After the Nevada Board of Parole Commissioners granted parole for two kidnapping and two robbery convictions and one conviction for burglary with a firearm, the football legend still faces at least four more years behind bars for other charges that did not run concurrently.
Last week, Simpson, 66, told two members of the board that he has been a model prisoner and other inmates come to him to tell their stories and seek guidance.
Along with five other men, Simpson confronted two sports memorabilia dealers in a room at Las Vegas’ Palace Station Hotel and Casino on Sept. 13, 2007, brandishing weapons but not firing them.
Simpson told the parole board that his nearly five years in custody “have been somewhat illuminating at times and painful a lot of times.”
“I missed my two younger kids who worked hard getting through high school; I missed their college graduations,” he said, becoming emotional as he talked to the parole board members via closed-circuit TV from prison. “I missed my sister’s funeral. I missed all the birthdays.”
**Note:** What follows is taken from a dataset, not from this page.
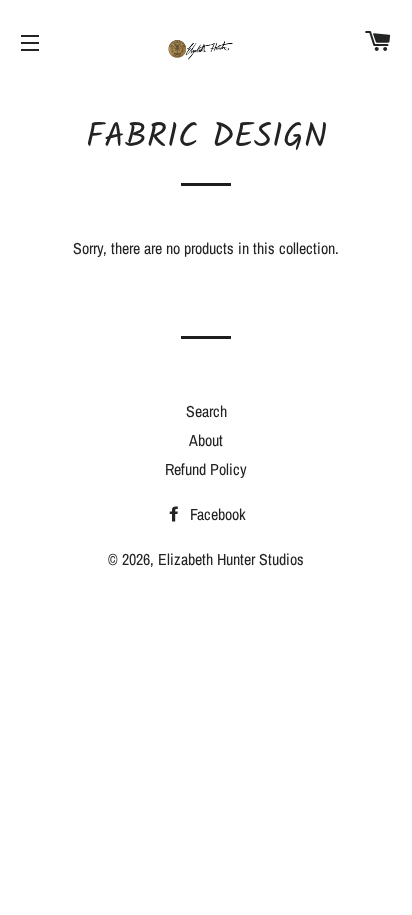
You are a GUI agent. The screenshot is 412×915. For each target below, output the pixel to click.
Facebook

His oldest daughter and a prison official provided letters of support for Simpson, who is serving his time at Lovelock Correctional Center 90 miles from Reno.
The board granted parole because Simpson has an otherwise minimal criminal conviction record, because he has a ‘positive’ record in prison and because he has participated in programs that address the issues that put him in prison—also because he will remain in prison on other charges anyway.
“We expected it,” Patricia Palm, one of Simpson’s current lawyers, said of the decision. “There is no reason not to grant him parole. I’m glad they did what they should have done.”
Palm said Simpson called her from prison to inform her of his parole.
“He’s very happy and grateful,” she said.